_Excerpt provided_.
━━━━━━━━━━
This past weekend, Dakota and I went to my mother's house to visit and attend the Native American Pow Wow for veterans. It was moving beyond belief, and a wonderful tribute to everyone who has served and returned home, and to those who are gone.
Native American spirituality is the only one that has ever made any logical sense to me, and the only one that has always been in my heart and brought me peace and understanding. A few years ago, I met my stepfather's high school friend who was Shawnee and his words and stories had a profound impact on me. Sadly, I only spent one afternoon with him as he passed away the following year. But what an afternoon.
Stories from my paternal side of the family speak of us having Native American blood tied up in our roots in Tennessee. I have always, always prayed for this to be so because I have felt this strong affinity since early childhood. I recently sent my DNA to Ancestry to see if this is actually true, or just a story that has been passed down in my family. I should have results in a few weeks.
━━━━━━━━━━
_The data_.
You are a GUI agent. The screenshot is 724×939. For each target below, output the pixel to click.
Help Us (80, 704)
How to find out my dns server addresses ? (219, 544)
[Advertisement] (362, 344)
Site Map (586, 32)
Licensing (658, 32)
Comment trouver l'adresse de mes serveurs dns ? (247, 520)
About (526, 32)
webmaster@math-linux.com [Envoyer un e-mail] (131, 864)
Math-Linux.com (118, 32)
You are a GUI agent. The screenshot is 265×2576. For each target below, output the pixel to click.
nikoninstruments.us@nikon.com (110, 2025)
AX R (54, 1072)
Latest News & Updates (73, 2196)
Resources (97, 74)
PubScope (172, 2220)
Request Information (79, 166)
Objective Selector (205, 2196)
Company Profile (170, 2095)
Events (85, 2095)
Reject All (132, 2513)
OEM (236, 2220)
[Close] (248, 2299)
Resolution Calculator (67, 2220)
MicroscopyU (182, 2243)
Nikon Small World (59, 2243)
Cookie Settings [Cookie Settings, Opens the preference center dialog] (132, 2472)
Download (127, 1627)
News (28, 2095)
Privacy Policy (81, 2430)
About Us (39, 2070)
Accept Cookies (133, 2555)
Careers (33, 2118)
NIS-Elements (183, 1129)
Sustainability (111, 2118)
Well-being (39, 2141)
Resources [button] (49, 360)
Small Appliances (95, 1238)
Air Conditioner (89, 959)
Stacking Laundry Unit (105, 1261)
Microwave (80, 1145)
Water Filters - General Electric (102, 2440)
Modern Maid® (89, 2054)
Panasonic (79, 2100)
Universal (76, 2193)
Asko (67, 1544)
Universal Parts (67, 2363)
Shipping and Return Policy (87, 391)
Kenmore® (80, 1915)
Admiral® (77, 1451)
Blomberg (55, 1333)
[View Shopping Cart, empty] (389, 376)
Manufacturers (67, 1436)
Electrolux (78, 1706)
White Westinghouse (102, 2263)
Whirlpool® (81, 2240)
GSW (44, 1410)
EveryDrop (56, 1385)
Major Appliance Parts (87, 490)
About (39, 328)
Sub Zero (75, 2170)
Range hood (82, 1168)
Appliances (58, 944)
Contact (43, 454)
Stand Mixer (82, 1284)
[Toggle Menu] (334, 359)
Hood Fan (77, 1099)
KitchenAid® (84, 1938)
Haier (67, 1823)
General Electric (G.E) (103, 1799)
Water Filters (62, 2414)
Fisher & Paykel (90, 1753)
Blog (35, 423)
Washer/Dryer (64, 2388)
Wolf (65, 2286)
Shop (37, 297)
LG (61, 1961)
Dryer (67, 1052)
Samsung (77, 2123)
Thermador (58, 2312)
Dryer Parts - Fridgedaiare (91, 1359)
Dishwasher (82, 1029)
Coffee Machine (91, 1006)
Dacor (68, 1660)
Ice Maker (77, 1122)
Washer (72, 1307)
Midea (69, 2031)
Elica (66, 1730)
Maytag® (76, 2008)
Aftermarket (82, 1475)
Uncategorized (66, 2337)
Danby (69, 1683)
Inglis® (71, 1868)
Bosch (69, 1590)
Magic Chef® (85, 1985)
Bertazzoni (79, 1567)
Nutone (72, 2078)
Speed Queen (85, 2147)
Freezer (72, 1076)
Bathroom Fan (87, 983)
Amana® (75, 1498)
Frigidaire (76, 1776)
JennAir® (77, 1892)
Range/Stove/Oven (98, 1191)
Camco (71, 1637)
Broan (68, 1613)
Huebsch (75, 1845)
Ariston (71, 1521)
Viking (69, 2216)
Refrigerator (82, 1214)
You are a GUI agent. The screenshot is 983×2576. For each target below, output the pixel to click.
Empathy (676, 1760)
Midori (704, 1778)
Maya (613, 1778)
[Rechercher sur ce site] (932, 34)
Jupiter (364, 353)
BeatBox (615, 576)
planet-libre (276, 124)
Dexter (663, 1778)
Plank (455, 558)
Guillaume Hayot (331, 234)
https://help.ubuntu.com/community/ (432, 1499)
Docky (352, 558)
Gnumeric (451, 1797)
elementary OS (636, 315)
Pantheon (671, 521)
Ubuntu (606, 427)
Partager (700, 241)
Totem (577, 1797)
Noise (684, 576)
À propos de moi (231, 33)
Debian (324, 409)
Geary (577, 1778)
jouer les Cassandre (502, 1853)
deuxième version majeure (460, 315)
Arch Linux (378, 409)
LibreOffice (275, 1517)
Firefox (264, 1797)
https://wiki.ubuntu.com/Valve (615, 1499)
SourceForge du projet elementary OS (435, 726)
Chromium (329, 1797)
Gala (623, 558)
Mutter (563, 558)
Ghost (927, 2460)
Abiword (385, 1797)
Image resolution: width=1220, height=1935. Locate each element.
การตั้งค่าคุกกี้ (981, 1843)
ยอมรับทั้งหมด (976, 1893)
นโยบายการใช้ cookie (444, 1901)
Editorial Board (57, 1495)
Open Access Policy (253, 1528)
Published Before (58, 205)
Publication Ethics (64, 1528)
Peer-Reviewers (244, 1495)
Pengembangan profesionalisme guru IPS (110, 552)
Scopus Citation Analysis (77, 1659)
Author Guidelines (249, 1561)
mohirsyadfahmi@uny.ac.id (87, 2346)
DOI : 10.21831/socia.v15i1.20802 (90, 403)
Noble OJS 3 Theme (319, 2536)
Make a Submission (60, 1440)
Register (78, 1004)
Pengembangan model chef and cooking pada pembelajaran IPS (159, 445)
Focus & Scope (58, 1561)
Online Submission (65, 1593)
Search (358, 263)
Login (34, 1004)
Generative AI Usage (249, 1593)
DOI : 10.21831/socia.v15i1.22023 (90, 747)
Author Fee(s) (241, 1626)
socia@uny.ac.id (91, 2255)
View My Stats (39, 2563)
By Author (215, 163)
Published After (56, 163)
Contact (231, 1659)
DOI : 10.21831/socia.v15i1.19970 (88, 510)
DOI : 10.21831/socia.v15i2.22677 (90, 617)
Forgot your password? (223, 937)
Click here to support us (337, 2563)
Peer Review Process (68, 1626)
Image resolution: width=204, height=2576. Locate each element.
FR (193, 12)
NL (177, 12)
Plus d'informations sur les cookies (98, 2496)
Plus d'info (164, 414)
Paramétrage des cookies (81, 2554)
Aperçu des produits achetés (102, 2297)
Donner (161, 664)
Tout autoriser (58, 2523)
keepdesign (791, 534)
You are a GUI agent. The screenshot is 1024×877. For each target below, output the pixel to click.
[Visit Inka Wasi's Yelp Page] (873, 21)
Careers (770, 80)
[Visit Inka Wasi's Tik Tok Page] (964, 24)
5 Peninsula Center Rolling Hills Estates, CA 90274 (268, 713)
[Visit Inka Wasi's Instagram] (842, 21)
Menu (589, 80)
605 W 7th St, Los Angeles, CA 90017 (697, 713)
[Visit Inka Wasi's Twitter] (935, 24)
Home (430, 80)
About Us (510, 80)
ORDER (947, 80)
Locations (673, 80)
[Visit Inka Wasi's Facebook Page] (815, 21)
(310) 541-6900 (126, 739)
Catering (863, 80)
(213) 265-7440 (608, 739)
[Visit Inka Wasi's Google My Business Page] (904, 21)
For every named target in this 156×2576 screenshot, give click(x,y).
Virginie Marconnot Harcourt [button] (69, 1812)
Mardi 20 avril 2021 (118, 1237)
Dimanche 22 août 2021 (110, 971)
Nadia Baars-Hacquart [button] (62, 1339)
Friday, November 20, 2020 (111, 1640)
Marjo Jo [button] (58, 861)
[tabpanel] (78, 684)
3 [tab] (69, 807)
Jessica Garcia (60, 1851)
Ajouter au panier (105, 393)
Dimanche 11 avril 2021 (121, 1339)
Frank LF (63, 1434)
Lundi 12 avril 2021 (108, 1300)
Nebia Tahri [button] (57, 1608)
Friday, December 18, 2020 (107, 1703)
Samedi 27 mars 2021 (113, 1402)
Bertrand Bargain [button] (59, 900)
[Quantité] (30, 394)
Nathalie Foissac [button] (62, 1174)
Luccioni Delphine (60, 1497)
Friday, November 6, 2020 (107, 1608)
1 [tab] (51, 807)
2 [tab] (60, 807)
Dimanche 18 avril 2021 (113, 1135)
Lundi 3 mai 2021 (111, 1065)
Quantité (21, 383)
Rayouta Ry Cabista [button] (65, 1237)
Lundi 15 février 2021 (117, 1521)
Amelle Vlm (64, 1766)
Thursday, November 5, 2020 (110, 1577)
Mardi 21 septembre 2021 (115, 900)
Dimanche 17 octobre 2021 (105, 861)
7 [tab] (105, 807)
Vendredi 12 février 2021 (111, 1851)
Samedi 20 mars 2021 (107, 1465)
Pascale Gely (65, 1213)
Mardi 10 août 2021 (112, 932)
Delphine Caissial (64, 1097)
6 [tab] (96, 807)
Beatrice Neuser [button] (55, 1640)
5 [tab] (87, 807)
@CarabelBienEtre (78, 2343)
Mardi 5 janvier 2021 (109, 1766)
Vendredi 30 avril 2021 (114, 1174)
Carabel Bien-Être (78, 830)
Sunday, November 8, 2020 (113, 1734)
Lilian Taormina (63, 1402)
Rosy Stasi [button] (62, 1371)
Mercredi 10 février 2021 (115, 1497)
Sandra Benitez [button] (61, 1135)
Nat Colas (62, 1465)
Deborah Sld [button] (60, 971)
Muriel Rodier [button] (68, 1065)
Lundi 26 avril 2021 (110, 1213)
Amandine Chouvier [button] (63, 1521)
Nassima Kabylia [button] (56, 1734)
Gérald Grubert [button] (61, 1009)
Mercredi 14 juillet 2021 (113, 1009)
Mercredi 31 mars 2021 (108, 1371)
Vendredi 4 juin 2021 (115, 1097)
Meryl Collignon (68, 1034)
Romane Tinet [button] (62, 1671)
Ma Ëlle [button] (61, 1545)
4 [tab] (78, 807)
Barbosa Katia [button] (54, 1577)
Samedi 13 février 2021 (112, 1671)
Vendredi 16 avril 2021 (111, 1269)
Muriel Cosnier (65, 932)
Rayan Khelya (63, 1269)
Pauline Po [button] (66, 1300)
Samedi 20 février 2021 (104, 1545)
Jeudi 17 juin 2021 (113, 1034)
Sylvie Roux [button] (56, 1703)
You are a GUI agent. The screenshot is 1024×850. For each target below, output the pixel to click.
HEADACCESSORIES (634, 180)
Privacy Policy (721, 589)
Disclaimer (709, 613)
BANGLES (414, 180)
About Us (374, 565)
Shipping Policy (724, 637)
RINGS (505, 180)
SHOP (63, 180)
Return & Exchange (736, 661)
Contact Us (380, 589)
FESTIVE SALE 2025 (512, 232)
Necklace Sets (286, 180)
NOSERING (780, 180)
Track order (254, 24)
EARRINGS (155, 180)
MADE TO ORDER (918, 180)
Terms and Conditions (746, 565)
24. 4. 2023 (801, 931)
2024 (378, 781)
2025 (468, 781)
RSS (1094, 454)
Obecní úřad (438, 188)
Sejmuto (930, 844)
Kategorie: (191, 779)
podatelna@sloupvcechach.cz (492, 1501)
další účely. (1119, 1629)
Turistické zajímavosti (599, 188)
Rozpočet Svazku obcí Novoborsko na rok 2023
━━━━━━━━━━
_Task to carry out_.
Resume the post about the veterans' pow wow from the point where it stops. The records are drawn from a separate source unrelated to the text.

_Answer section_.
I've always been hesitant to express these beliefs or indulge them out of fear of appropriating the culture. Obviously, I have "enjoyed" all the benefits of being a white American (ew), so is it right of me to hold these spiritual beliefs? They are authentic and genuine but are they mine to believe? This is why I hesitate, and something I have to work through on my own.
That aside, this was such a sacred, comforting, peaceful, and faith-affirming experience. The intertribal dancing was transcendent, and many of these gracious individuals allowed me to take their photograph, which was truly humbling and meaningful for me.